In fact, leadership-led processes are often more flexible and better suited for negotiating compromises in this environment. Leaders can selectively involve other lawmakers in negotiations, avoiding potentially recalcitrant committees, committee chairs, or other would-be power-brokers. Leaders can also more easily craft legislative packages across committee jurisdictions, finding creative ways to formulate or fund a policy that would be stymied within a single committee.

The secrecy that comes with leadership-led approaches to lawmaking — while often condemned — is actually beneficial too. Working in the public eye makes it difficult for lawmakers to have the open discussions necessary for productive negotiations, and it limits the willingness of negotiators to float ideas that may draw heavy skepticism within their parties.

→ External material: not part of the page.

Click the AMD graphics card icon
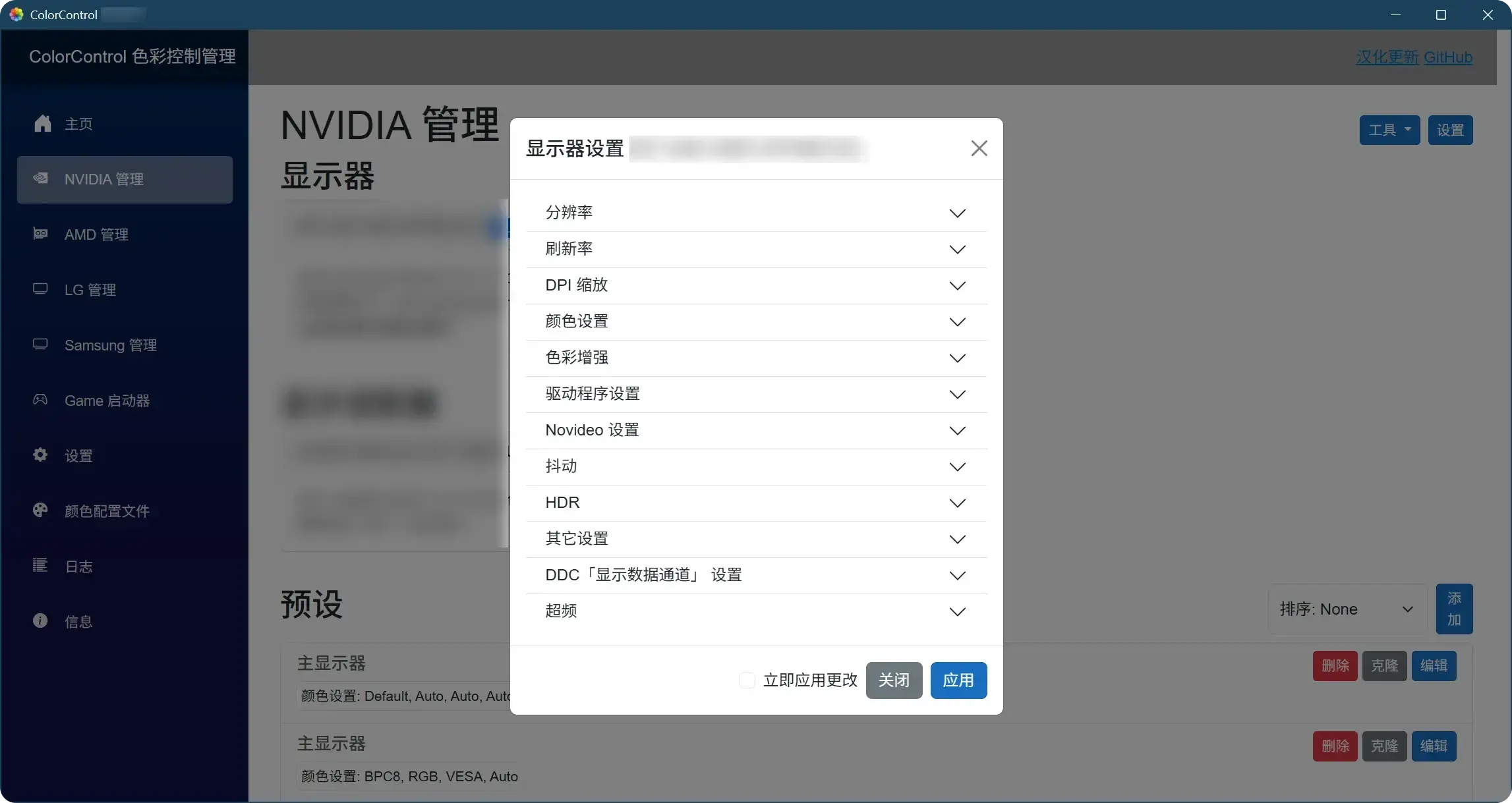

Here are some concrete examples

Unorthodox approaches have helped Congress address some intractable policy problems. For instance, in 2015, Congress finally fixed the problematic Medicare funding formula known as the Sustainable Growth Rate (SGR) and ended an annual tradition of spending millions to billions of dollars on stopgap measures (the so-called “doc fix”). Democrats and Republicans in Congress had been trying to deal with the problem for more than a decade.

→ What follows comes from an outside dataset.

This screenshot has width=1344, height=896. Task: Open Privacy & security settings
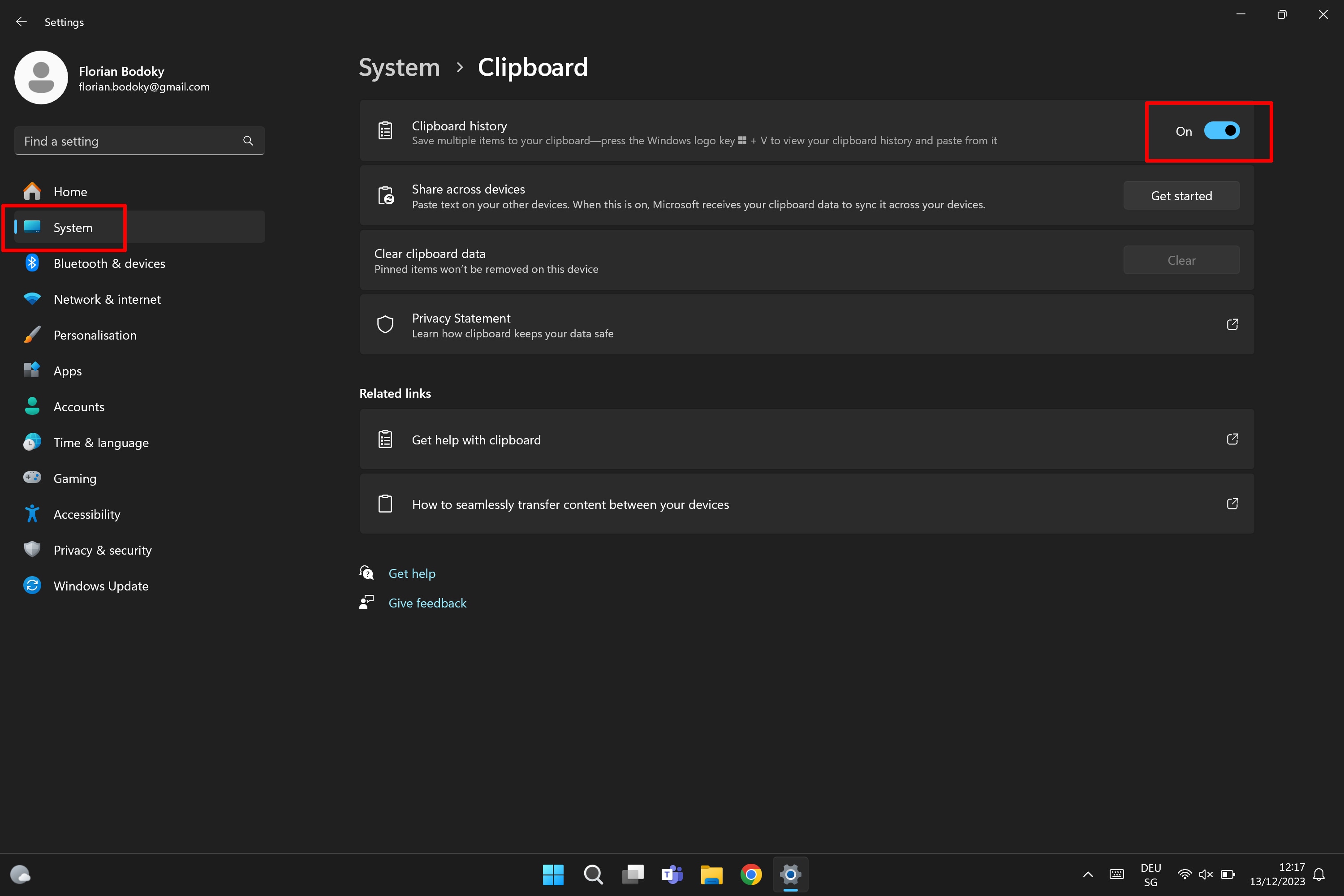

In early 2015, John A. Boehner’s and Nancy Pelosi’s staffs began quietly negotiating a permanent fix, holding behind-the-scenes discussions with key stakeholders, such as the American Medical Association, AARP, and the hospital industry. Swearing participants to secrecy, Boehner and Pelosi were able to put together a deal. The legislation passed overwhelmingly, 392 to 37 in the House and 92 to 8 in the Senate.

Earlier this month, Congress passed the 21st Century Cures Act—a major health care bill increasing funding for biomedical research, mental health care, and drug abuse, reforming practices for government approval of drugs, and more. The Cures Act began its legislative journey in a fairly traditional manner, being drafted in the House Committee on Energy and Commerce and then considered and passed on the floor of the House.

But then progress stalled. Only after months of private negotiations was a legislative package assembled that could attract broad support. The new Cures Act, which passed 392 to 26 in the House and 94 to 5 in the Senate, looked very different from the bill that had originally passed the House back in July 2015, but still represented a stunning legislative achievement.

Both of these bills dealt with contentious issues and yet in the end both passed Congress with overwhelming support from both parties. Both also relied on a centralized and nontraditional legislative process.

These processes are not a cause of congressional dysfunction. More often than not, they are a means of finding compromise in an extremely challenging political environment.

James M. Curry is assistant professor of political science at the University of Utah. Frances Lee is professor of Government and Politics at the University of Maryland. This research was produced as part of the Social Science Research Council’s Anxieties of Democracy program.